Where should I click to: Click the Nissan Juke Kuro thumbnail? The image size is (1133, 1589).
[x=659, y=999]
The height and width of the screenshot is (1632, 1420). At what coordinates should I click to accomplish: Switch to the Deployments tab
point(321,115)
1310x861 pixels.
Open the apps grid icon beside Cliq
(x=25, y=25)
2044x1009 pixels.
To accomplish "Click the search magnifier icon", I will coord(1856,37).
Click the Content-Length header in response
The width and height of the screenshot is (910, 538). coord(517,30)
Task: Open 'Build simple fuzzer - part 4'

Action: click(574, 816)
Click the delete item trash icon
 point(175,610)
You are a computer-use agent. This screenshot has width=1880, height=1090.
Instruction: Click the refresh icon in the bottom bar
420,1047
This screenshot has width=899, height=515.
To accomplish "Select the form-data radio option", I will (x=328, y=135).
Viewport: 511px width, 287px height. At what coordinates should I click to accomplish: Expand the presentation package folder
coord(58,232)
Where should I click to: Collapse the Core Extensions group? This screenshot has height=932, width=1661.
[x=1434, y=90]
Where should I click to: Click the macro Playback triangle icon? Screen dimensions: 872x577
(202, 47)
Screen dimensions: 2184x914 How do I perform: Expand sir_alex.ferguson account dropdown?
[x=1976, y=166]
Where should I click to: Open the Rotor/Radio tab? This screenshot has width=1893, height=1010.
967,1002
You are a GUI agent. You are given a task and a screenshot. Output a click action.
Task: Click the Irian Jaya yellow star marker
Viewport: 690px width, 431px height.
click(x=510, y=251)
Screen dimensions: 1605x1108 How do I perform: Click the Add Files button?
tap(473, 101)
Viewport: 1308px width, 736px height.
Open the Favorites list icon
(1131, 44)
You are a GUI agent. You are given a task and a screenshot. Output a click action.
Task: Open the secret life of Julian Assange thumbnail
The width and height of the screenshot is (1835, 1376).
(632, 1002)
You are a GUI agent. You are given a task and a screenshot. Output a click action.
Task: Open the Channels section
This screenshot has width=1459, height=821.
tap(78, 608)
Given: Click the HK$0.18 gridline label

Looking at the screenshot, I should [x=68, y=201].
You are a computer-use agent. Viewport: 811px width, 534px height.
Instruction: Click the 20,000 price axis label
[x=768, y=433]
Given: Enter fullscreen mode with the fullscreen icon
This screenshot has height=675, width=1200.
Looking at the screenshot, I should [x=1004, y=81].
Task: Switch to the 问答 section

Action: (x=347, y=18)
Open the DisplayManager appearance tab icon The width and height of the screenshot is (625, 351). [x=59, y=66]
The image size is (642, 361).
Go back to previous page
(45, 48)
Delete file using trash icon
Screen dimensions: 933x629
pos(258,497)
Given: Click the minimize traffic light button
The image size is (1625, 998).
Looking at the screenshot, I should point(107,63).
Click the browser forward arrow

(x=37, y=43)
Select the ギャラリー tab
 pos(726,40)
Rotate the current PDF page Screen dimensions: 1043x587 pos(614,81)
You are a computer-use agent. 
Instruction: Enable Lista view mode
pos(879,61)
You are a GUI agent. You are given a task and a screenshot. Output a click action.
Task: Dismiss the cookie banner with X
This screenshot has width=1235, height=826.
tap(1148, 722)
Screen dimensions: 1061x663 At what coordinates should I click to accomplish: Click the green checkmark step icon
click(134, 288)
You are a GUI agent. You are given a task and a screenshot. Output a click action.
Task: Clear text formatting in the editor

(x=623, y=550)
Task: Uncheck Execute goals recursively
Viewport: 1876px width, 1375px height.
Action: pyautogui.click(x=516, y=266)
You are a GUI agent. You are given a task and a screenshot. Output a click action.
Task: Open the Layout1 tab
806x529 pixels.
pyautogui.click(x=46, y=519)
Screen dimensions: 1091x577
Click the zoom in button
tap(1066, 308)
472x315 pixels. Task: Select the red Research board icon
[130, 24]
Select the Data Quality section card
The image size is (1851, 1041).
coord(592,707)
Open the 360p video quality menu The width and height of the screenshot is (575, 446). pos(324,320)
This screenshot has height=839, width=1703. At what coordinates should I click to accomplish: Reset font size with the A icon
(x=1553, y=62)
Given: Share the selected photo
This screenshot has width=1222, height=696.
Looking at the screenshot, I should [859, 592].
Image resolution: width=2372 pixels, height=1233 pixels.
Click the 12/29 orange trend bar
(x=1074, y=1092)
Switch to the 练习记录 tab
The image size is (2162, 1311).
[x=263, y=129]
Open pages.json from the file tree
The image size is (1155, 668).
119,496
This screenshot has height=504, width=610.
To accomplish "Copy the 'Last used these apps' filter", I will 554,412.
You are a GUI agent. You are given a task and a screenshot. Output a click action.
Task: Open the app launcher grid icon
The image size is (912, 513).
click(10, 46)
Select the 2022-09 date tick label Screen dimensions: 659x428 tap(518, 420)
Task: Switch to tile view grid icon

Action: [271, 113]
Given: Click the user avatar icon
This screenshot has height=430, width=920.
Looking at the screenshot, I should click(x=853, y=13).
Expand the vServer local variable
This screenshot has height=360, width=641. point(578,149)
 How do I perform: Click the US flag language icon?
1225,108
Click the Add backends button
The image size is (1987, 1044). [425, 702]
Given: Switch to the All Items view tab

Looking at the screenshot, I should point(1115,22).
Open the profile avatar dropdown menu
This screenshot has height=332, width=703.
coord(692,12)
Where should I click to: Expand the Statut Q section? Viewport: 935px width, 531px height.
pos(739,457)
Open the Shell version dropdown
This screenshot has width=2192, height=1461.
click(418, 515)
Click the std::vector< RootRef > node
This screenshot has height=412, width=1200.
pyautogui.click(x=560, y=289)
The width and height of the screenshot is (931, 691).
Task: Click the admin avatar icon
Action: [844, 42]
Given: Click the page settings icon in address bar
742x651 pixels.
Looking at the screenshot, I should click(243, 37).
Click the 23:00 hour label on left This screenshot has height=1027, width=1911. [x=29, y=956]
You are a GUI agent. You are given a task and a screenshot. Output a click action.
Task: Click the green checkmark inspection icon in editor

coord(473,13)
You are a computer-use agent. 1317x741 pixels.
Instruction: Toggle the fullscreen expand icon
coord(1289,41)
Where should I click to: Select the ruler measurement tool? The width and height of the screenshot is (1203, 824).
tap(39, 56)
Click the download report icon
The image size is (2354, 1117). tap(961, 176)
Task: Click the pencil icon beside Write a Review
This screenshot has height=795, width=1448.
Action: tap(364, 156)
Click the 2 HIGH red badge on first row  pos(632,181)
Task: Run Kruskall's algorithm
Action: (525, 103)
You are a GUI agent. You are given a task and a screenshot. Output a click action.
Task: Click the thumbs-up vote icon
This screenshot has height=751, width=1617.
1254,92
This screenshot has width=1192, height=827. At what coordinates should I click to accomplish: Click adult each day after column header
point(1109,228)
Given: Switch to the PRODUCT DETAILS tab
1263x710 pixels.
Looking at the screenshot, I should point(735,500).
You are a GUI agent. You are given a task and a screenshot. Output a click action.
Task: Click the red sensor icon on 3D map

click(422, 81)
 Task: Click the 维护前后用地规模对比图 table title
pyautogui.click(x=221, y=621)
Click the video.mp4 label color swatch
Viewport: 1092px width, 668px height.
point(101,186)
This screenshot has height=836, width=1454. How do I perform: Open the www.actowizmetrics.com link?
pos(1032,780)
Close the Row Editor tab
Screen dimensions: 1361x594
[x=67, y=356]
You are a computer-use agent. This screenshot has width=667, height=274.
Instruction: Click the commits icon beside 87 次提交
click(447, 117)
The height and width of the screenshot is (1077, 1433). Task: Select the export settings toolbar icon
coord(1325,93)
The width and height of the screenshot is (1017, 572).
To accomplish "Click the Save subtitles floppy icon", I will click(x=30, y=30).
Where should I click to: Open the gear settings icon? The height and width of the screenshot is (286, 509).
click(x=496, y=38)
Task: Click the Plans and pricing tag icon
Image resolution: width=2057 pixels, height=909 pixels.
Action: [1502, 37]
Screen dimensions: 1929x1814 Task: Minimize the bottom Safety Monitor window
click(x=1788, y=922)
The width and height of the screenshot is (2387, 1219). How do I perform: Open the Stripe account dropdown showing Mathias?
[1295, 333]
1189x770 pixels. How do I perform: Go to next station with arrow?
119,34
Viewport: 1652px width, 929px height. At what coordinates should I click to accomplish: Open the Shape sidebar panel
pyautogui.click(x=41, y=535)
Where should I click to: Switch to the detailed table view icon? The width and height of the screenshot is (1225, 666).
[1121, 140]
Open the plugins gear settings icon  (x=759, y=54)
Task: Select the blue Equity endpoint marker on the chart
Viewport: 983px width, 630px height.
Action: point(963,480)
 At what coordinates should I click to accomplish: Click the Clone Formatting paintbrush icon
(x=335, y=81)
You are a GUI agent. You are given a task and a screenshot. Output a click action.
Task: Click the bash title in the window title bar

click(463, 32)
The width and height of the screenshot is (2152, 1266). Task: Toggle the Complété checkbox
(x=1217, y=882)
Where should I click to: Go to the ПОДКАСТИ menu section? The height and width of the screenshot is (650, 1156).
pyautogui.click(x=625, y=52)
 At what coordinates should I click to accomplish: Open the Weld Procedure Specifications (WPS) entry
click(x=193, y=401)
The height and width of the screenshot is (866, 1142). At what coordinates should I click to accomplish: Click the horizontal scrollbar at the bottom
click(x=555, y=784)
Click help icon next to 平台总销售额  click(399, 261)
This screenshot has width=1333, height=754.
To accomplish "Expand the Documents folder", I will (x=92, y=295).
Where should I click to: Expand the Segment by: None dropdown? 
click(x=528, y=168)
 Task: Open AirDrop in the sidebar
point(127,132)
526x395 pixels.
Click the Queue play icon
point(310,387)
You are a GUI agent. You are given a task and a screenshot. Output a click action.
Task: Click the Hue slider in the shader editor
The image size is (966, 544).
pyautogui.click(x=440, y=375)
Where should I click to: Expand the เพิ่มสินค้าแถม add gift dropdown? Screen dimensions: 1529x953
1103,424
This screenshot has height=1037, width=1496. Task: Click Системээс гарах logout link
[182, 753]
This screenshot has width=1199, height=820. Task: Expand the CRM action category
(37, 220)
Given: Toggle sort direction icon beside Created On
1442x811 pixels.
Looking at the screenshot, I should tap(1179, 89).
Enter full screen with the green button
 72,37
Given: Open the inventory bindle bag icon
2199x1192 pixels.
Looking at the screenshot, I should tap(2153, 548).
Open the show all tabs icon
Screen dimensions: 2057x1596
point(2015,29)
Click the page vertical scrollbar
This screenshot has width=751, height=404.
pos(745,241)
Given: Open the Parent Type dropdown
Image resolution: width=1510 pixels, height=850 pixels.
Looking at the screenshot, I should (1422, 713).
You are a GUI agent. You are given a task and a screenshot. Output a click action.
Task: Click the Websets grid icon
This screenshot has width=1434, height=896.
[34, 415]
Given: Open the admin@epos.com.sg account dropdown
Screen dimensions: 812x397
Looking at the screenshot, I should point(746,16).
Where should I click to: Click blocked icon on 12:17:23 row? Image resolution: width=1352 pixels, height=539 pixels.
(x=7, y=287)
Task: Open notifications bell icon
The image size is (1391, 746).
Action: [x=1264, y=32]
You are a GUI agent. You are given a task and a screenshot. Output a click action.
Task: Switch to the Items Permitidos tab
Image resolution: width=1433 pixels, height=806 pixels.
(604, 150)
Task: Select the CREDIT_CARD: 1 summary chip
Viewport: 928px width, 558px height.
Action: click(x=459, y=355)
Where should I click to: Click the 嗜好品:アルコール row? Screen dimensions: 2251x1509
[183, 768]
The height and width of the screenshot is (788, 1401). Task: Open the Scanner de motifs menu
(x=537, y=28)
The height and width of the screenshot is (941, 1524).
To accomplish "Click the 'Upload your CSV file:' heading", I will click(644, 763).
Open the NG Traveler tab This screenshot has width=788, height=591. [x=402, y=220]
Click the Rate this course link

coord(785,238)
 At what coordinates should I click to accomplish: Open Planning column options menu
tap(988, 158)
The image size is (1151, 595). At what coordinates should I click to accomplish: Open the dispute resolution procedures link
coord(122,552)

▬▬▬▬▬▬▬▬▬▬

■ What the exercise asks ■
Lines wanted from the listing above: the line with "Screen dimensions: 2184x914" up to and including the line with "Given: Enter fullscreen". Please write them out exactly, adding nothing else.

■ Response ■
Screen dimensions: 2184x914 How do I perform: Expand sir_alex.ferguson account dropdown?
[x=1976, y=166]
Where should I click to: Open the Rotor/Radio tab? This screenshot has width=1893, height=1010.
967,1002
You are a GUI agent. You are given a task and a screenshot. Output a click action.
Task: Click the Irian Jaya yellow star marker
Viewport: 690px width, 431px height.
click(x=510, y=251)
Screen dimensions: 1605x1108 How do I perform: Click the Add Files button?
tap(473, 101)
Viewport: 1308px width, 736px height.
Open the Favorites list icon
(1131, 44)
You are a GUI agent. You are given a task and a screenshot. Output a click action.
Task: Open the secret life of Julian Assange thumbnail
The width and height of the screenshot is (1835, 1376).
(632, 1002)
You are a GUI agent. You are given a task and a screenshot. Output a click action.
Task: Open the Channels section
This screenshot has width=1459, height=821.
tap(78, 608)
Given: Click the HK$0.18 gridline label

Looking at the screenshot, I should [x=68, y=201].
You are a computer-use agent. Viewport: 811px width, 534px height.
Instruction: Click the 20,000 price axis label
[x=768, y=433]
Given: Enter fullscreen mode with the fullscreen icon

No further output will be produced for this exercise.